If you follow sports at all, you know that professional sports franchises and youth coaches alike use essentially the same approach, parroting similar lines about teamwork, self-esteem, physical conditioning, and staying out of trouble. This sort of thing is probably even more grossly overstated in athletics than it is in music, and for more purely and intentionally disingenuous purposes. Even so, a lot of pro athletes are involved in service activities that have nothing to do with sports, often just for a photo-op, but occasionally legitimately also. It helps when you're a multi-millionaire and only have to work half the year. Musicians, in contrast, usually have to hustle pretty hard just to survive, and are just as often the recipients of charity as they are the benefactors. Whatever great deeds and transcendent art that charity has begotten, it has also conditioned us to see ourselves differently. Perhaps it's a character flaw, an overreaction, or a "man thing," but I've never been totally comfortable in that role, mostly because other people look to be way too comfortable in it for my taste.

Stefan Kac said...

I'm skeptical about many extrinsic benefits, both in music and in sports, and I've written about that elsewhere on this blog over the years. It's more of a gut feeling in my case, and I have no rigorous evidence or peer-reviewed studies to present in support of it. What I do have is my childhood and adolescence, where I cared deeply about both music and baseball (again, because they were too damn much fun, not because I thought I was making the world a better place by participating in either of them), and where that intense engagement was constantly manipulated, stepped on, ignored, and trivialized by the adults who ran the show. Now that I'm one of those adults, I'd like to think I'm doing a better job, but that alone does not a public servant make.

**Collected data**:
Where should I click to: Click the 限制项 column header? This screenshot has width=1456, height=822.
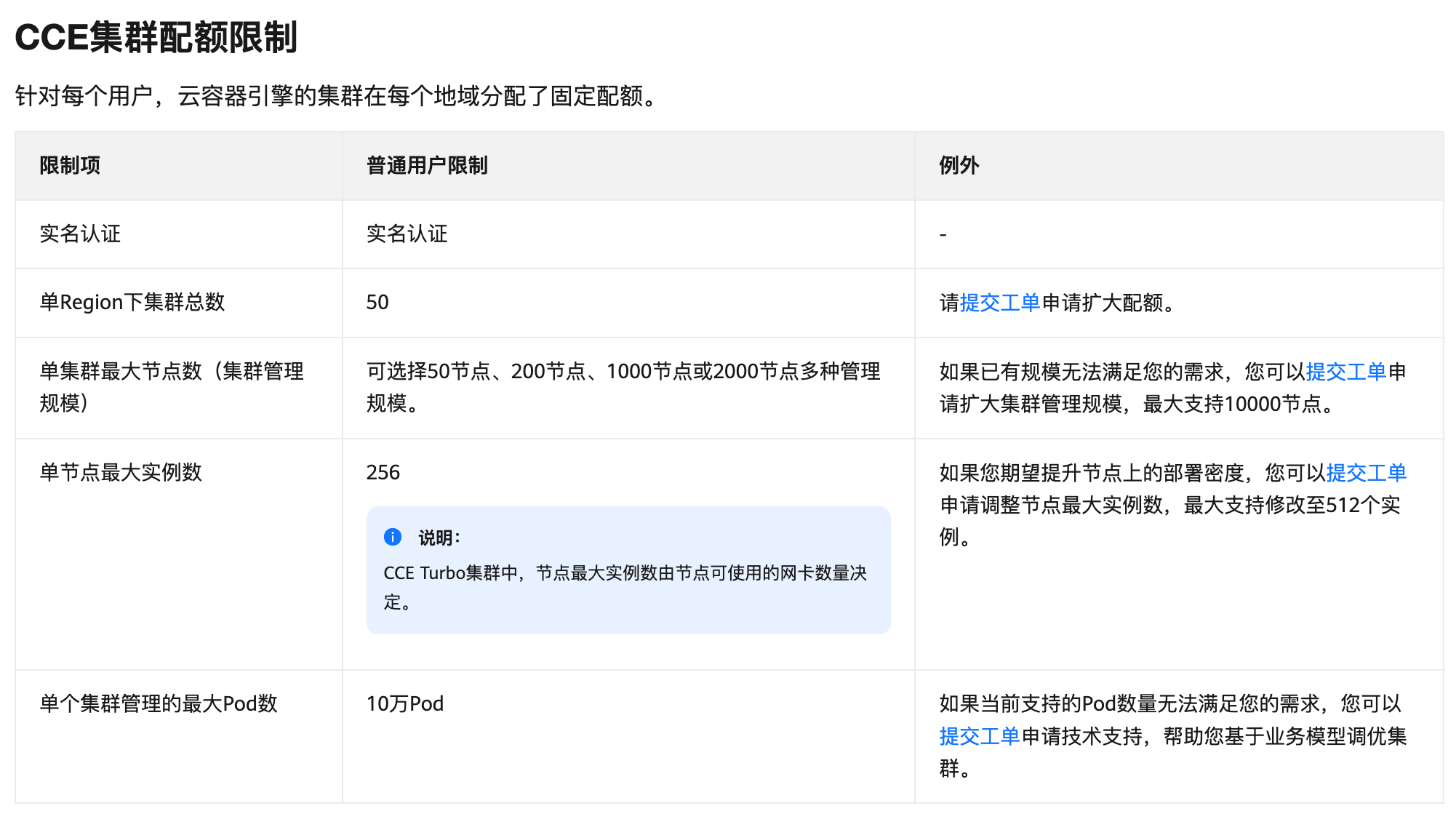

**Given request**:
Please carry on the text on music and sports from the point where it stops. The data has no connection to the text on music and sports.

**Answer to this problem**:
Once I grew up and got away from all of that garbage, I found myself having all together too much fun playing music, too much, in fact, to feel that I could possibly do anything else. I try to foster that sort of dynamic in my students by treating them like adults and encouraging them to develop a connection to music that extends beyond the bell of their horns. Do I feel that my work is "important?" Of course I do. But how can I know? I'm not only extremely biased, but also only one person. Insofar as my musical activities make people happy, entertain them, and cause them to have fun, I do indeed believe I've contributed something worthwhile to the world. I just don't believe that it's AS important as many other service activities. Again, this isn't a zero sum game; we don't have to pick just one side, but we do have to be mindful of proportions. If you want to make someone happy, playing the music of your choice for them ranks among the least likely ways to be effective at this task. It's possible, it's just not very likely.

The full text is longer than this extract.